A rough attempt at Dockerizing the components of Lamin
Having all Lamin components Dockerized should accelerate local testing and evaluation of Lamin. We can launch a Postgres container for the database component and use MinIO as an S3-compatible backend.
Postgres is also running in a container. The data volume is mapped to postgres-data
so when you relaunch the containers the data should persist.
This doesn't set up any postgres or MinIO containers, but does allow one to launch an environment with lamindb pre-installed.
You will need to have Docker
and docker compose
installed on your system. Easiest way is to install Docker Desktop.

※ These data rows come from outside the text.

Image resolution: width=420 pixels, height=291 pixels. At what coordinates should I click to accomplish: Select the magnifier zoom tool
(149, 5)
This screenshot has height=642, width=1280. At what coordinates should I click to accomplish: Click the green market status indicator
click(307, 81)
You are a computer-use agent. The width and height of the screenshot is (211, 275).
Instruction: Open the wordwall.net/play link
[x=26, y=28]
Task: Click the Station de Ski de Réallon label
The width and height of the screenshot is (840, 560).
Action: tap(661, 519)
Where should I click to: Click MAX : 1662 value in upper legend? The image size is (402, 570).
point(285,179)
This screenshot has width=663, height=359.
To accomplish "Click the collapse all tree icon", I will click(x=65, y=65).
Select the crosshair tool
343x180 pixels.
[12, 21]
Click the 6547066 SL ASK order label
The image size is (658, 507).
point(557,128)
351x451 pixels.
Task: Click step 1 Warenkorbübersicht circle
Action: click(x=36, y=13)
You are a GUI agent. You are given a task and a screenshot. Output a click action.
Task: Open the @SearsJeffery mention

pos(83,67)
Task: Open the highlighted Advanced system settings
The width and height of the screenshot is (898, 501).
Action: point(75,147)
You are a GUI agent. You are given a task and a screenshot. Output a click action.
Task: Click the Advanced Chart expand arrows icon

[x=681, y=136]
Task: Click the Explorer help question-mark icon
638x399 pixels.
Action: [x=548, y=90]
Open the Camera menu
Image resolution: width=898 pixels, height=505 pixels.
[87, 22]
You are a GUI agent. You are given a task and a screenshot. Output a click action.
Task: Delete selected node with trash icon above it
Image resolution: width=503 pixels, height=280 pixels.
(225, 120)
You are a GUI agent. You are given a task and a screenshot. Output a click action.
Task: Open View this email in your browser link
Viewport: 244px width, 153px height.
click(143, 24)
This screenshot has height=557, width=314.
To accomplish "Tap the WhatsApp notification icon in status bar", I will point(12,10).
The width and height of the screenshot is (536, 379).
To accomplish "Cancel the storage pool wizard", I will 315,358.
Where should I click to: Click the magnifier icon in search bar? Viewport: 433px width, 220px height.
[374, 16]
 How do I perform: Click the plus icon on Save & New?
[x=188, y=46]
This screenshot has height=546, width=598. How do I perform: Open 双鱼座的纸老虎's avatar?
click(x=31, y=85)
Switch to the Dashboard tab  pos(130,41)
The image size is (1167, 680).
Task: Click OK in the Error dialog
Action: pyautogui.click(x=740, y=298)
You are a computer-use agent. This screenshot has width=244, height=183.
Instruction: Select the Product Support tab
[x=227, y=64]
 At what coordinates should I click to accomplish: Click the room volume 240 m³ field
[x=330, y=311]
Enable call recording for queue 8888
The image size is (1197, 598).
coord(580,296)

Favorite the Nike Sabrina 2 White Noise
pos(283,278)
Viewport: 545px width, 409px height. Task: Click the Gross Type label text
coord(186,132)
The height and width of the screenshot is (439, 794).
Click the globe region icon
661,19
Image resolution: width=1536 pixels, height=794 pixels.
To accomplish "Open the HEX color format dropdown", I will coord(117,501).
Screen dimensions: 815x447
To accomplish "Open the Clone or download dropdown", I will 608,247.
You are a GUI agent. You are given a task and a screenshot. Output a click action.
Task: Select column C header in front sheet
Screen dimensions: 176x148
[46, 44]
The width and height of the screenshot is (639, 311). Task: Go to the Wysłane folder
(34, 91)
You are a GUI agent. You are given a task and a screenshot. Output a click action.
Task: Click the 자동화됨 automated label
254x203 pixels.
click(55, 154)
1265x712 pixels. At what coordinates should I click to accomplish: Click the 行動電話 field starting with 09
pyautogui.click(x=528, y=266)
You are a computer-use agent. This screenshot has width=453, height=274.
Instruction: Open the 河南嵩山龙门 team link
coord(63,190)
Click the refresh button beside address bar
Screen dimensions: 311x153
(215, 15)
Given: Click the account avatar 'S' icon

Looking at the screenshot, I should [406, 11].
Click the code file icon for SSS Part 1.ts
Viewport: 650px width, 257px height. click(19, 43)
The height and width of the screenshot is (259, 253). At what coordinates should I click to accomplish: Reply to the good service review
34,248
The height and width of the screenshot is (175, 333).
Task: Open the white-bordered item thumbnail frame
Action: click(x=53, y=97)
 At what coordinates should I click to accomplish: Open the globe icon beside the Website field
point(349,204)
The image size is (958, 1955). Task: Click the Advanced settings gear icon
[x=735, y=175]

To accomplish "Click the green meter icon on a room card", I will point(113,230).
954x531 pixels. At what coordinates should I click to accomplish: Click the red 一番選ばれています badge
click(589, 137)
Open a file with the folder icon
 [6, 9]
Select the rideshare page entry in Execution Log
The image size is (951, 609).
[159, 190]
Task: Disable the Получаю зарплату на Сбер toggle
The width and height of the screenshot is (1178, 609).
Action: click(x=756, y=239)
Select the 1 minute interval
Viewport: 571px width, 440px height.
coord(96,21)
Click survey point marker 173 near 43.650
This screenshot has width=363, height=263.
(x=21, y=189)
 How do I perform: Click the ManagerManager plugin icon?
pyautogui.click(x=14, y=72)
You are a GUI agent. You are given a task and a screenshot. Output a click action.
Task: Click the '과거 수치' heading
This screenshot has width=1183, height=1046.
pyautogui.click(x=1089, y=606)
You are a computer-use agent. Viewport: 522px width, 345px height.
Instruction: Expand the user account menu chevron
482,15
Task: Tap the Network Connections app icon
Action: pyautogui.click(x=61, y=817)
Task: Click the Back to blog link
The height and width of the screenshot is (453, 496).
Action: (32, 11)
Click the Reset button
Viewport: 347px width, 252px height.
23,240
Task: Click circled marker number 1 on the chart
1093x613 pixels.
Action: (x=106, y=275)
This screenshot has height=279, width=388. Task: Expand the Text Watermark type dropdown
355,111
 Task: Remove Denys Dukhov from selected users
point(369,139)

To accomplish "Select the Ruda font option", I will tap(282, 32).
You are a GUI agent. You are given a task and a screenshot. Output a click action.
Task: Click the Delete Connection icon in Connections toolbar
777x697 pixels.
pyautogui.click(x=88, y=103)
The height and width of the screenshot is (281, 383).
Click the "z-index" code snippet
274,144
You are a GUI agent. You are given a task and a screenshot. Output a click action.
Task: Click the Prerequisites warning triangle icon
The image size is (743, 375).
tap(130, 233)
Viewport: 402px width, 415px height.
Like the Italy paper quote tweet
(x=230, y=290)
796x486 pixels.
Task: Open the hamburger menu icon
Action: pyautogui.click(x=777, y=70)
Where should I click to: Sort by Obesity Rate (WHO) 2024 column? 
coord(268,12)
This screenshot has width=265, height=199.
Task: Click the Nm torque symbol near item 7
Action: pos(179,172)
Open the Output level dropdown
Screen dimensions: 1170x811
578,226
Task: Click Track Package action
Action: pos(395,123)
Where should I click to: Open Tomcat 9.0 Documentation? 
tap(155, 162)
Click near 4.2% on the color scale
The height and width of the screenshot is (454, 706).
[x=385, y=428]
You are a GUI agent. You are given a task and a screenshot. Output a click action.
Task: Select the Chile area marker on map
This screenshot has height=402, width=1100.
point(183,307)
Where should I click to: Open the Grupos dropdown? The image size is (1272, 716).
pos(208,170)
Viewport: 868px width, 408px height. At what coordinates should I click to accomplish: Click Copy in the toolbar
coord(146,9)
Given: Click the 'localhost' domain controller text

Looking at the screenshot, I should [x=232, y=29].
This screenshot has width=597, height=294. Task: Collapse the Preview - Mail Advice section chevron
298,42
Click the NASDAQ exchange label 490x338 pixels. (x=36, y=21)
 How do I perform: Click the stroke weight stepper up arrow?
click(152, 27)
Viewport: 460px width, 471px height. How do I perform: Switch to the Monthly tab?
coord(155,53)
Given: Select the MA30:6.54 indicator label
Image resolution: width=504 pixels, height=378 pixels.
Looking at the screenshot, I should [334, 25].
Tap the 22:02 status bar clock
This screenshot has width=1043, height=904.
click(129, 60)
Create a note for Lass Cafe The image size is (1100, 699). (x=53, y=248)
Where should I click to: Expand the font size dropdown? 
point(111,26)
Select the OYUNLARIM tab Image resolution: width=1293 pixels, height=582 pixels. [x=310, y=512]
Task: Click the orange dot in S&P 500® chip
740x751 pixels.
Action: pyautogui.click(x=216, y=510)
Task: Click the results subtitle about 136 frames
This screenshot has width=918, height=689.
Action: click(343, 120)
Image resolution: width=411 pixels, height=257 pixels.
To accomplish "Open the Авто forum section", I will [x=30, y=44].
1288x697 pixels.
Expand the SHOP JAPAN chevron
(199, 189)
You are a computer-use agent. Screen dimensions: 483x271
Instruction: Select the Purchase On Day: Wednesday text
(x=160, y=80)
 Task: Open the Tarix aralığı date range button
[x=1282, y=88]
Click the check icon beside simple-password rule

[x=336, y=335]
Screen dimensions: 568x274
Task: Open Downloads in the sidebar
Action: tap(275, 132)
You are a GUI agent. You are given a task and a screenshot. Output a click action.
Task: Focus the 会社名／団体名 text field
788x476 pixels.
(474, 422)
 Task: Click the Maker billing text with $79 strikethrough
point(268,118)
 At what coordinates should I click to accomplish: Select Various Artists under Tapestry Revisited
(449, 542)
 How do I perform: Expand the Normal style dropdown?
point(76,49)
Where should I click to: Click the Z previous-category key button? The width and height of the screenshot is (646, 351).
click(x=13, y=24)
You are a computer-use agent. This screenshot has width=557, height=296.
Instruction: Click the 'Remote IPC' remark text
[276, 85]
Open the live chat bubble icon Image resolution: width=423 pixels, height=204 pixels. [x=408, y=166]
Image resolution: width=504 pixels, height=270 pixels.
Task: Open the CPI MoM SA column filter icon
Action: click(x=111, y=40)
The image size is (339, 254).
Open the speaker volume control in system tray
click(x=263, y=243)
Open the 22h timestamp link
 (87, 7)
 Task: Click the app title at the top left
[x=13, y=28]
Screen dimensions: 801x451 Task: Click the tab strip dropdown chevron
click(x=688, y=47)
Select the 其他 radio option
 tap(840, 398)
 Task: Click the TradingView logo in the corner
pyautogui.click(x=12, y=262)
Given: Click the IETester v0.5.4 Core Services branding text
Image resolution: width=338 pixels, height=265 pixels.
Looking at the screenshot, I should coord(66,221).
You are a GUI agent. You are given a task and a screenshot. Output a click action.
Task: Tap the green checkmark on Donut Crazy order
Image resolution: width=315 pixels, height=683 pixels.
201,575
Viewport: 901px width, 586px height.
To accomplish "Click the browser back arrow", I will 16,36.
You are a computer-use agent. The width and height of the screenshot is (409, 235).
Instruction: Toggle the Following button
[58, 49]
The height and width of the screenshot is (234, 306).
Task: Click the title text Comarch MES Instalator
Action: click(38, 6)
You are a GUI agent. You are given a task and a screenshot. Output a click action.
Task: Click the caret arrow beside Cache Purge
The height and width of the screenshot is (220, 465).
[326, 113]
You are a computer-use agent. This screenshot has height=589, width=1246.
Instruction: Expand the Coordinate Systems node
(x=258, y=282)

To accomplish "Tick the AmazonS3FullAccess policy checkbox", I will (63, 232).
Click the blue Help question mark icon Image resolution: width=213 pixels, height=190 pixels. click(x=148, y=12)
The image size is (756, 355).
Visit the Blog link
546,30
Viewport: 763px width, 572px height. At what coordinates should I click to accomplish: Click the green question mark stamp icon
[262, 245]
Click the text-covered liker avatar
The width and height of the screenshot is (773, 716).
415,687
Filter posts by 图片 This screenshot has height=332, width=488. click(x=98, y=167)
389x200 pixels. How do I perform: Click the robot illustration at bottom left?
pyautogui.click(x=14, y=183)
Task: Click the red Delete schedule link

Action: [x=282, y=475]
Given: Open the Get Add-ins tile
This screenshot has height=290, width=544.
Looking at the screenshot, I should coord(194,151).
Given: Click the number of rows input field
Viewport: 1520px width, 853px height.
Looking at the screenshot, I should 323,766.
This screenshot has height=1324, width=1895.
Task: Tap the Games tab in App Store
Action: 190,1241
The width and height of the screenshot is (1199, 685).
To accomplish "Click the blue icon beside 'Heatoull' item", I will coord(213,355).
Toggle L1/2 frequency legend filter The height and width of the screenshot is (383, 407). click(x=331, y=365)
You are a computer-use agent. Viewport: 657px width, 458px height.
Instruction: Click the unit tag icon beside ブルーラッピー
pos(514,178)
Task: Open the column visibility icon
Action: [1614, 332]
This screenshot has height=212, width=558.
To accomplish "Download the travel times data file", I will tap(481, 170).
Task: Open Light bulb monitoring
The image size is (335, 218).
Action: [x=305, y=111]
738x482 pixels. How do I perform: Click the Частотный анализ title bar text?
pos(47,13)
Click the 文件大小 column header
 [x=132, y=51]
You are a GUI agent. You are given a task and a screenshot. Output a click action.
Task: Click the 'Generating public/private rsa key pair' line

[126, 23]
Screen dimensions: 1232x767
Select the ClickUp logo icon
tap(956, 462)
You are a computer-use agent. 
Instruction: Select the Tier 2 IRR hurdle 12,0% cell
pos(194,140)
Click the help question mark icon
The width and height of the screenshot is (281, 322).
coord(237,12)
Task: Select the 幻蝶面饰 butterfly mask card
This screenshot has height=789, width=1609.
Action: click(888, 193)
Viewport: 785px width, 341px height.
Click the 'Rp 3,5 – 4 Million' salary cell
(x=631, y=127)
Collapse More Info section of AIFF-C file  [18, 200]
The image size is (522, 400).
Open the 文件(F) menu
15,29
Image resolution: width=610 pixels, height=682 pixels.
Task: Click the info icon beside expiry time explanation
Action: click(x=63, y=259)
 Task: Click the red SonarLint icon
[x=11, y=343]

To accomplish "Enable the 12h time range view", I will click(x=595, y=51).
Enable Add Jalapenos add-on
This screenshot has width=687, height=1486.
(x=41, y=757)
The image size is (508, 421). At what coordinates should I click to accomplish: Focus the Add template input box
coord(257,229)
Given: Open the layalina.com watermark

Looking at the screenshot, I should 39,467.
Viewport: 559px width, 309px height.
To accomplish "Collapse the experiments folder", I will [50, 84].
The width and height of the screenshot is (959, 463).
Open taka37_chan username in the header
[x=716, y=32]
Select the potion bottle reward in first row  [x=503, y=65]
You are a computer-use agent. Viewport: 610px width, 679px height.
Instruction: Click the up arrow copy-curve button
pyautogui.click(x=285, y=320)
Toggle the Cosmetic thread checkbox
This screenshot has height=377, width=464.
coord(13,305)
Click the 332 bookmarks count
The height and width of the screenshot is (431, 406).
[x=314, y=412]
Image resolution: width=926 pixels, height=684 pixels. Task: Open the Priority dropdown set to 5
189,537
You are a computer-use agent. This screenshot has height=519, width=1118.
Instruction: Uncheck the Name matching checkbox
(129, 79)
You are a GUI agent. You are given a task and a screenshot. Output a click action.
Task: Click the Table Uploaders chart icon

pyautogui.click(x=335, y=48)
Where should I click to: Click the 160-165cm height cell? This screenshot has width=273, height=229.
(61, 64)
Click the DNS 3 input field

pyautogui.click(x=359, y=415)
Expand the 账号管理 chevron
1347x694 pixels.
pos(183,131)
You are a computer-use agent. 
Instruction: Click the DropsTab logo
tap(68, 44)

Since you will need to access AWS resources when working with a Lamin instance, you will need to pass your AWS credentials to the Docker container via environment variables or your ~/.aws
folder. Make sure your ~/.aws/config
contains the lamin
profile (or you can name it whatever you want, but you will have to update the value in the docker-compose.yml accordingly):
[profile lamin]
region=us-east-1
and your ~/.aws/credentials
contains your CLI secrets:
[lamin]
aws_access_key_id = **********
aws_secret_access_key = **********
Even, better, use AWS Vault to secure your credentials using your system's keystore so there are no plaintext secrets on your file system.
$ aws-vault add lamin
Enter Access Key Id: ********
Enter Secret Key: ********
Environment
Need a .env
file with your LaminDB password
LAMINDB_PASSWORD=**********************
Build image
$ docker compose build
Launch a Jupyter notebook on top of stack
$ docker compose up
of if you use AWS Vault (you will be prompted to enter your system password)
$ aws-vault exec lamin -- docker compose up
This will create a notebook launched in the container that can be accessed via localhost:8888 (make sure you don't have duplicate Jupyter notebooks running on that port)
MinIO isn't working yet. To use the MinIO container we will need to pass the container endpoint to LaminDB.